Dr. House went to confront the patient. Melinda denied eating any outside food, even when confronted with the sexual encounter. However, all they found out was that the antibiotic that the boyfriend took wasn't penicillin - the patient was concerned about her allergy and checked the bottle herself. They realized that the anaphylaxis must have been caused by something else. Dr. House realized that Dr. Cameron's explanation of tick paralysis was now likely. He asked if the boyfriend had to come through tall grass to see her, and the patient confirmed he did. Dr. House started looking for a tick. He explained to Dr. Cuddy and the parents that because of her allergies, the tick bite may have resulted in anaphylaxis. The toxin then attacked her heart and the muscles in her legs. However, Dr. House had taken her off the respirator, and her heart rate dropped to 47, and her blood pressure dropped as well. Dr. Cuddy figured it was the stress of the situation, but Dr. House argued it was the tick venom. Dr. Foreman administered atrophine. Dr. Cuddy called off the tick hunt so they could arranged to insert a pacing wire. However, Dr. House argued that if was tick paraylsis, it would just get worse. The tick produces more toxin the longer it feeds - she wouldn't last an hour even with perfect care. Dr. Cuddy was unconvinced - in the patient's state, her heart would be gone in 20 minutes. She called for a cardiology team.

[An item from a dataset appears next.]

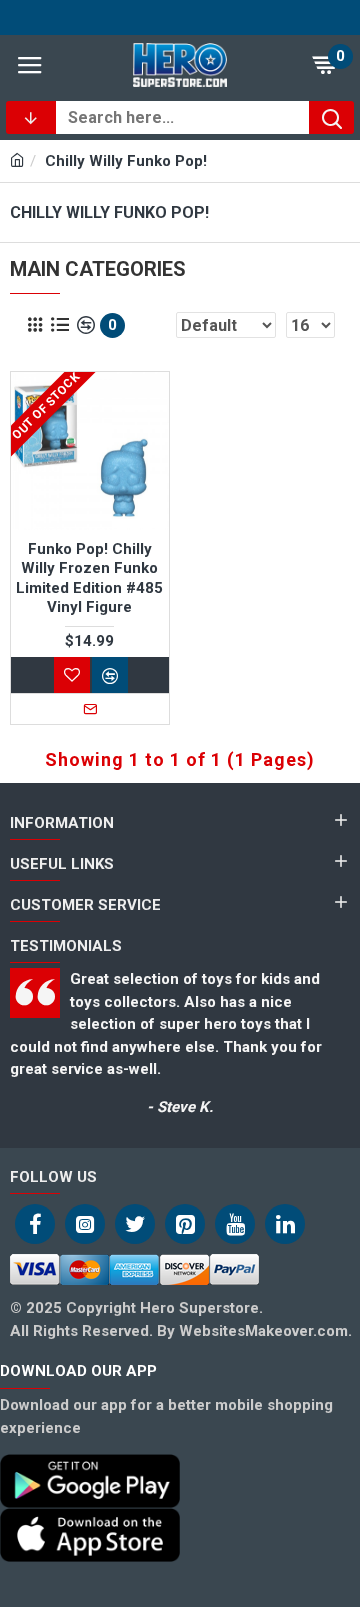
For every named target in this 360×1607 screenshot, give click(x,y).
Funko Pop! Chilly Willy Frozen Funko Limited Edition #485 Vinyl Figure (89, 578)
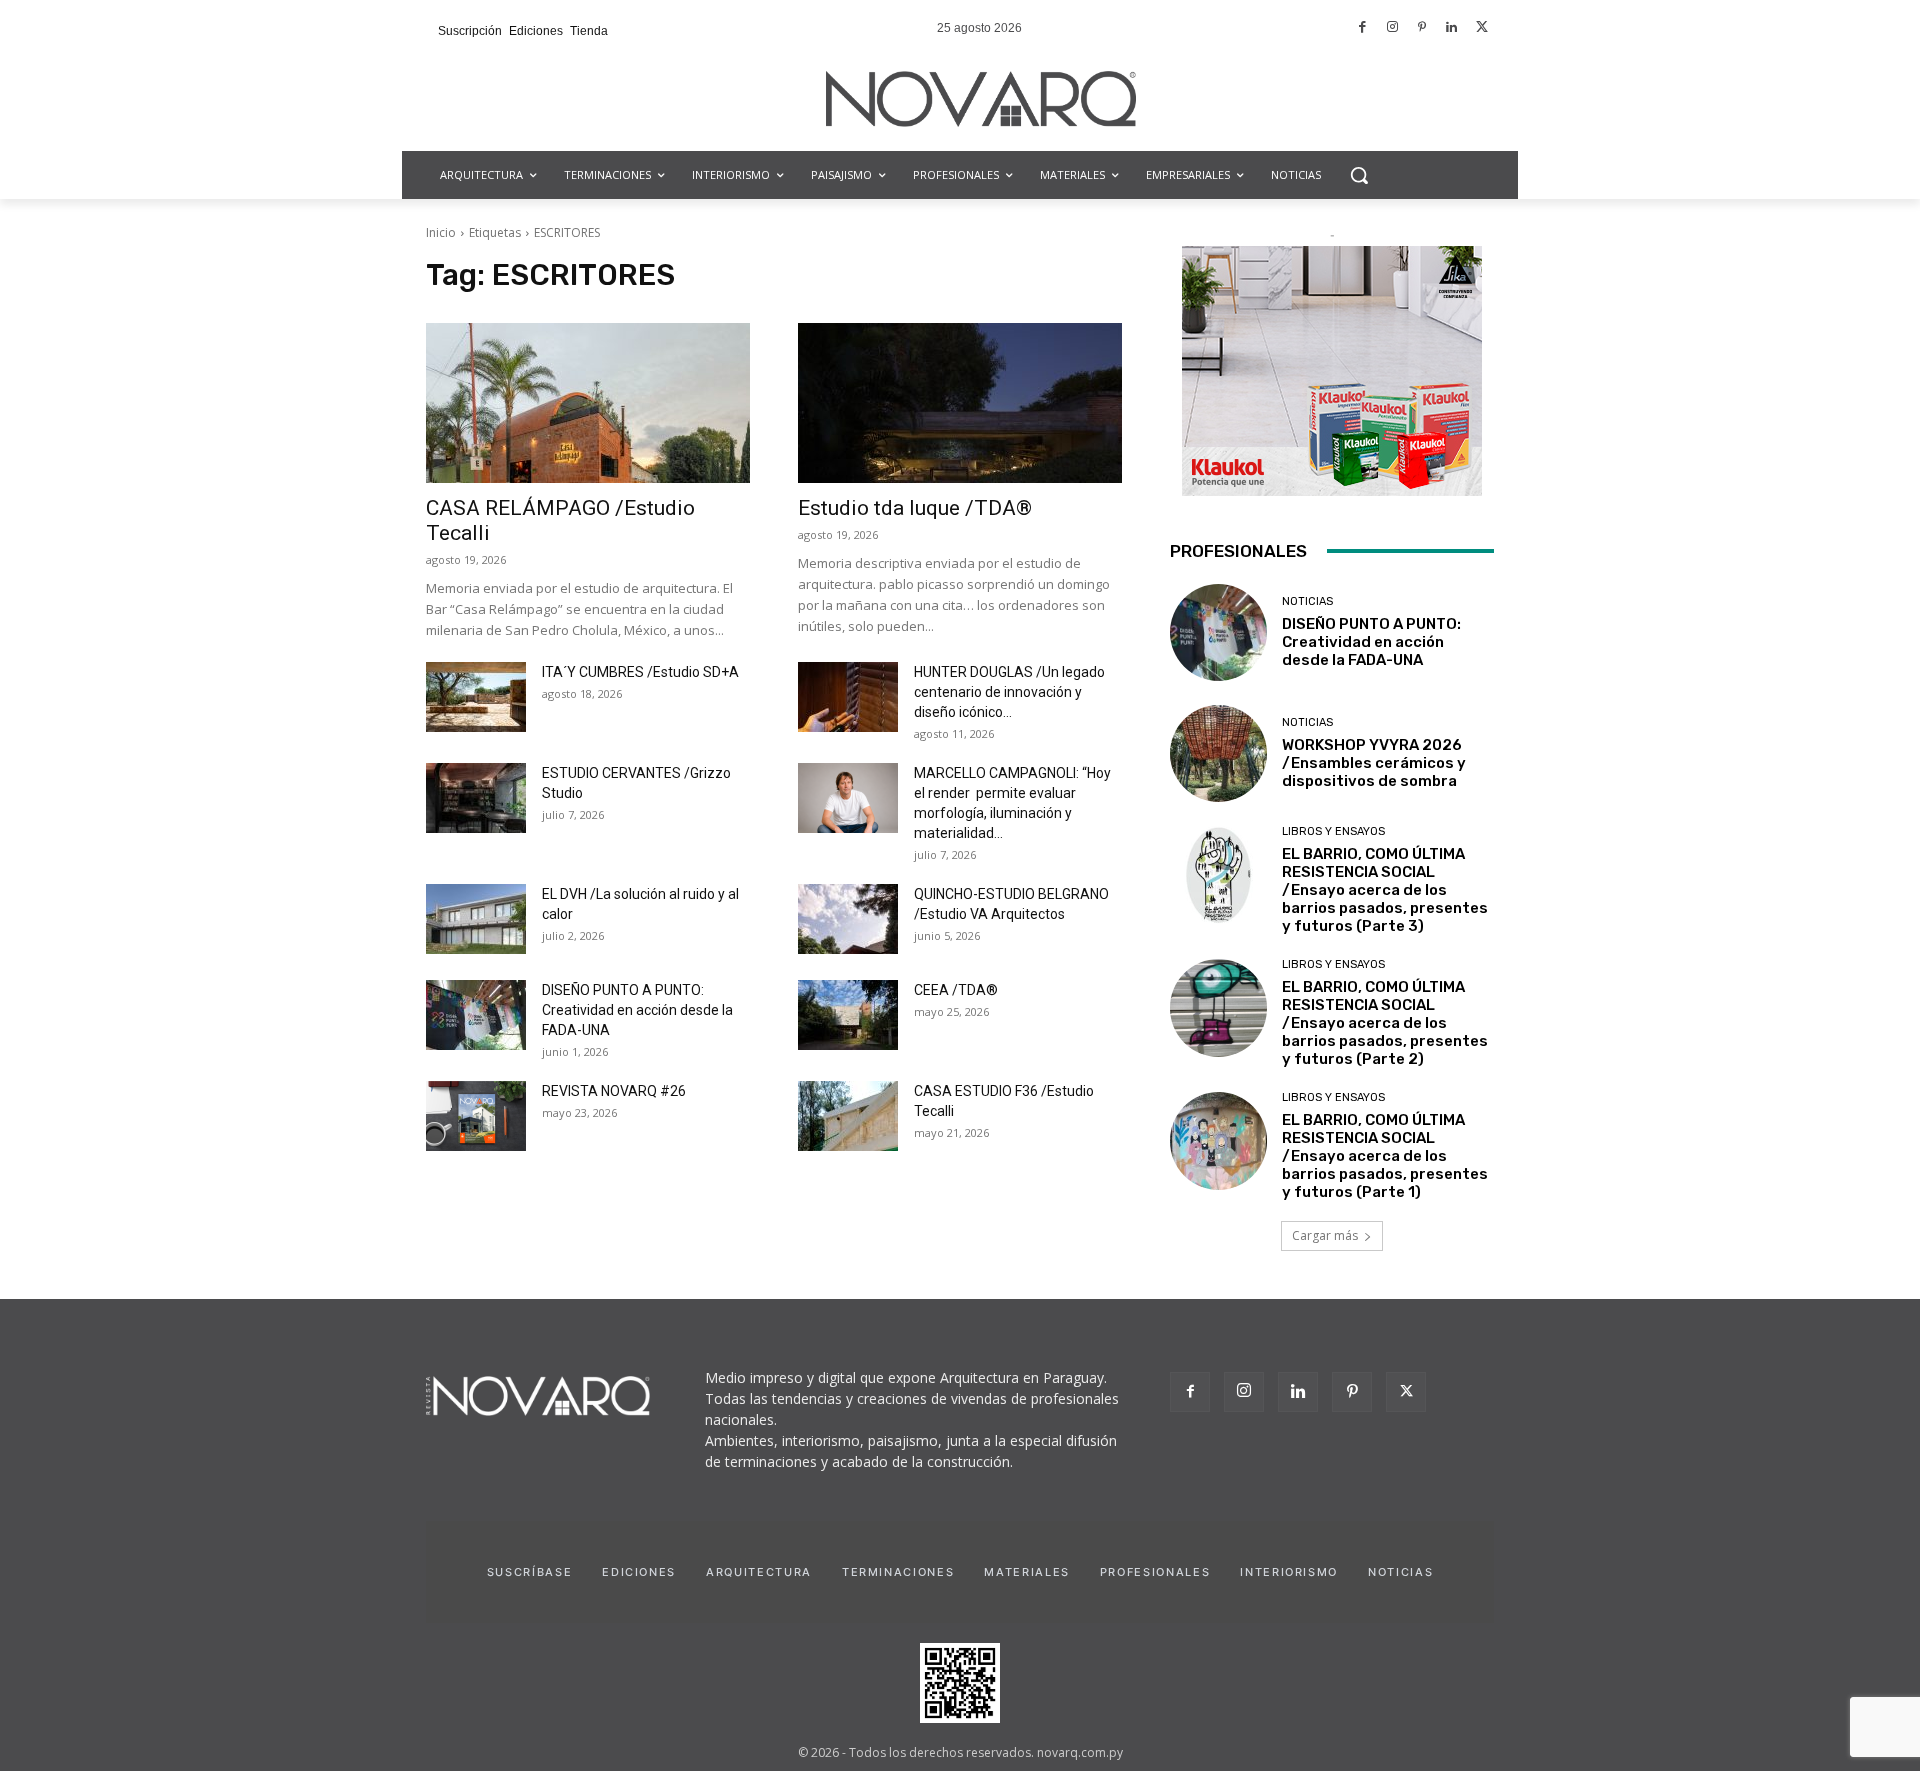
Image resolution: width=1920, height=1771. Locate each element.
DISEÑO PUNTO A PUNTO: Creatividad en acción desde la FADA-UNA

She asked Dr. Wilson for help, but he did not feel the patient could be treated where she was in radiology. He didn't think dopamine would be enough - the patient needed amrinone lactate. Dr. Cuddy worried about the risk of arhythmia and thrombocytopenia, but Dr. Wilson thought the risk of death was greater. He recommended taking her to the intensive care unit.
However, on the trip to the ICU, Dr. House managed to isolate himself in the elevator with the patient and Dr. Foreman. Dr. House pulled the emergency stop and tried to convince Dr. Foreman to look for the tick. Dr. Foreman agreed to give the patient his last vial of atrophine and look for the tick for three minutes or until her heart rate fell to 35. A thorough search failed to find a tick and her heart rate fell to 35. Dr. Foreman restarted the elevator. Finally, Dr. House asked the patient the night with her boyfriend was the first time she had sex. He examined the patient's vagina and found the tick just as the elevator door opened. As the father attacked him, he showed him the tick. He ordered nor-epinephrine and the patient's prognosis was that she would recover by the next day. Her symptoms quickly improved as she was rushed to the ICU.
By the following day, her reflexes and heart were back to normal. They released her from ICU and planned to release her the next day. Her mother announced she was going to have to go to school the following Monday.
Despite the protective nature of the patient's mother, she has since allowed Melinda to return to school.